Noel forging his own path, exceeding expectations

Nerlens Noel at basketball photo day in Lexington, Ky., on Monday, September 17, 2012. Photo by Tessa Lighty | Staff

By David Schuh | @DSchuhKernel

dschuh@kykernel.com

One of the most difficult things in sports is trying to live up to expectations. Fans’ lofty goals for their athletes, particularly at UK, can be enough to make the most talented players wilt under the overbearing pressure.

Luckily for Cats fans this season, freshman center Nerlens Noel has had no such trouble.

20 games into the season, Noel has 95 blocks, two ahead of the torrid pace Anthony Davis set last season when he broke the NCAA freshman record with 186.

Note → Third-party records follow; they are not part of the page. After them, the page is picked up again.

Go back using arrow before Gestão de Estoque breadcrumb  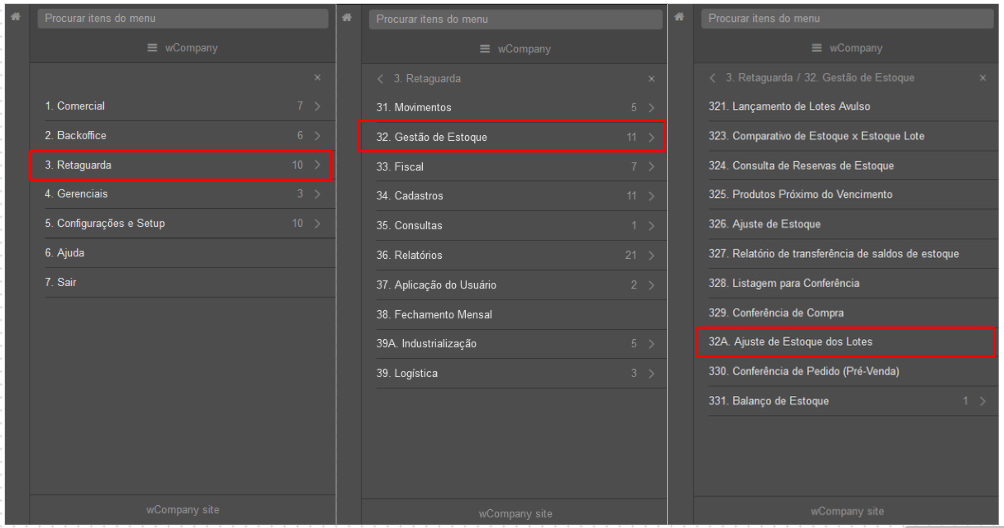713,78
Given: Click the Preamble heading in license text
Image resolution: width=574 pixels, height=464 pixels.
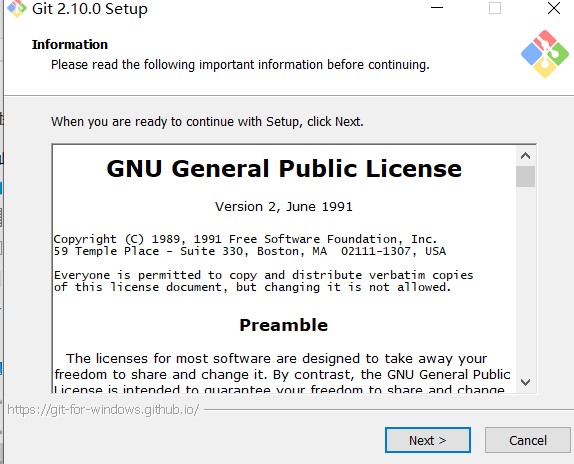Looking at the screenshot, I should pos(284,325).
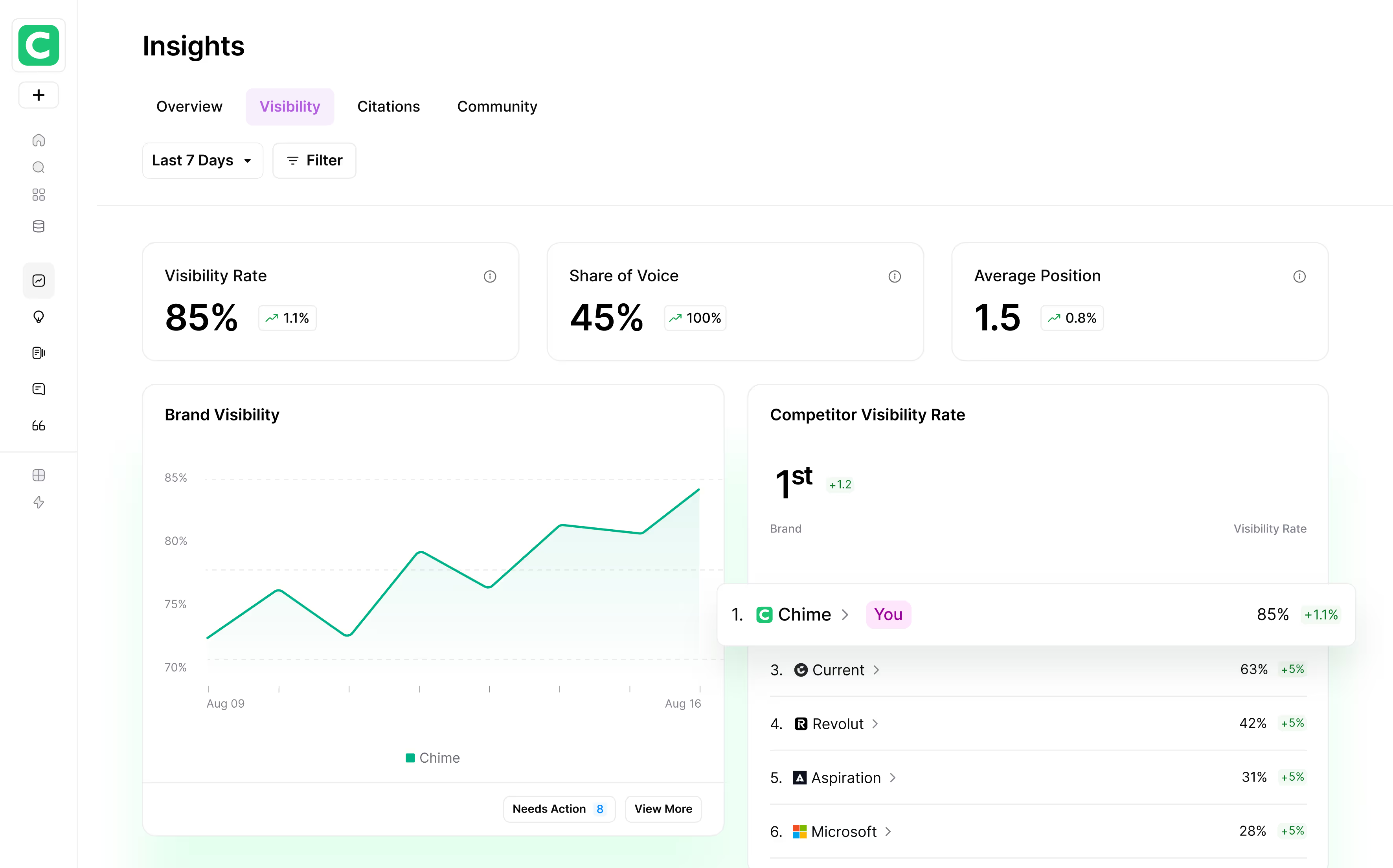Open the Filter options
This screenshot has width=1393, height=868.
(x=314, y=160)
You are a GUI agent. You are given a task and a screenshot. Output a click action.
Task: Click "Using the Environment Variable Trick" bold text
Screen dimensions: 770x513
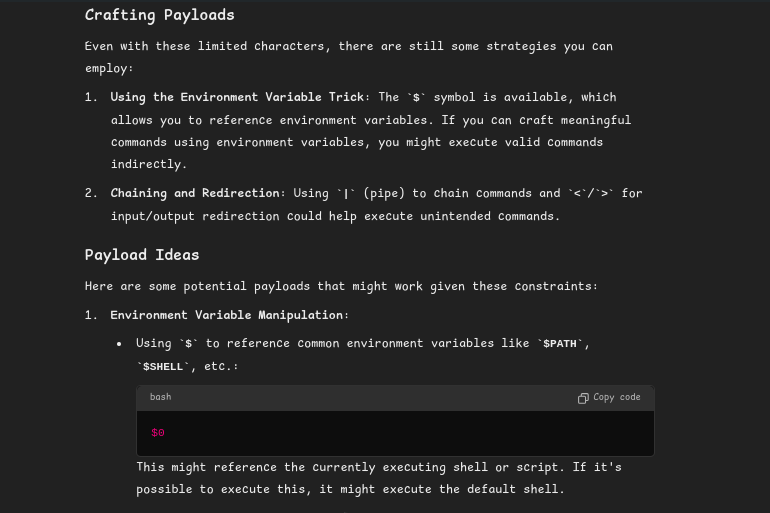coord(237,97)
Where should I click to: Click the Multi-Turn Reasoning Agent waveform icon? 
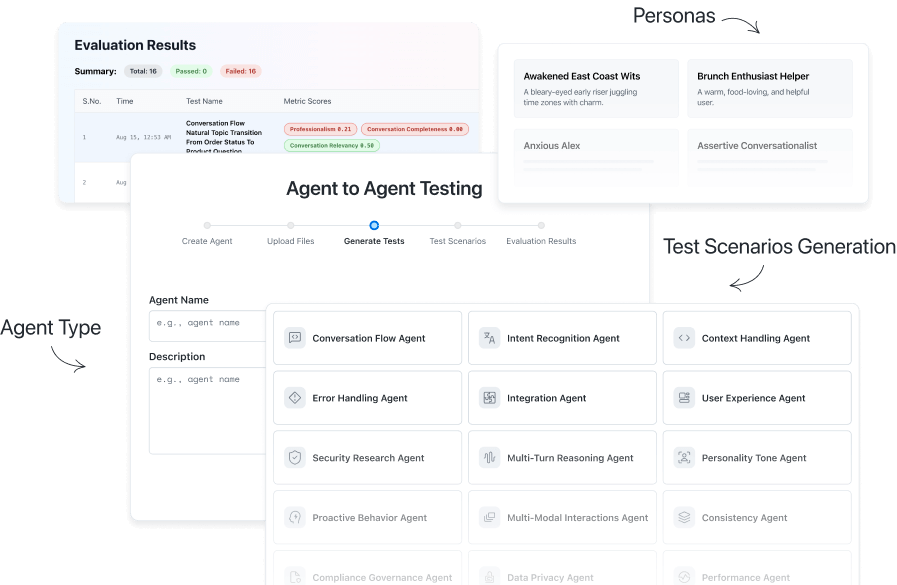click(x=488, y=457)
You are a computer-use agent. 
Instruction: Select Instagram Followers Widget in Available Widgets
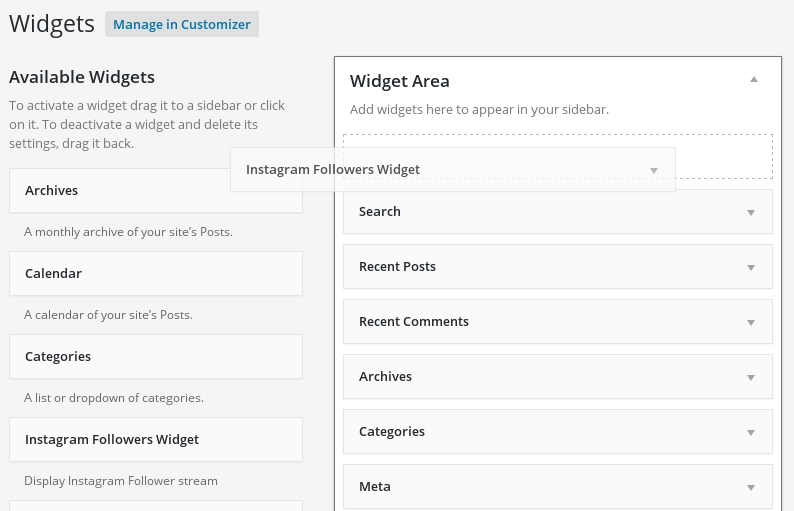112,439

The comparison between the two big men has been unavoidable. UK head coach John Calipari has said over and over that it isn’t fair to Noel to compare the two — he is his own player with his own set of skills.

And that resistance has caused Noel to go slightly unnoticed. Given the remarkable defensive numbers he’s posting, one would think he would be getting mountains of national praise. But, for various reasons, he’s not.

“We’re not winning like we were,” Calipari said. “If we were winning like we were last year, he’d be getting all the praise.”

At this point last season, UK had lost one game. They were ranked No. 1 in the country, and Davis was being heralded as the best player in college basketball.

This year’s team has lost six games. They’re not sniffing the Top 25 and have widely been considered a question mark for the NCAA Tournament.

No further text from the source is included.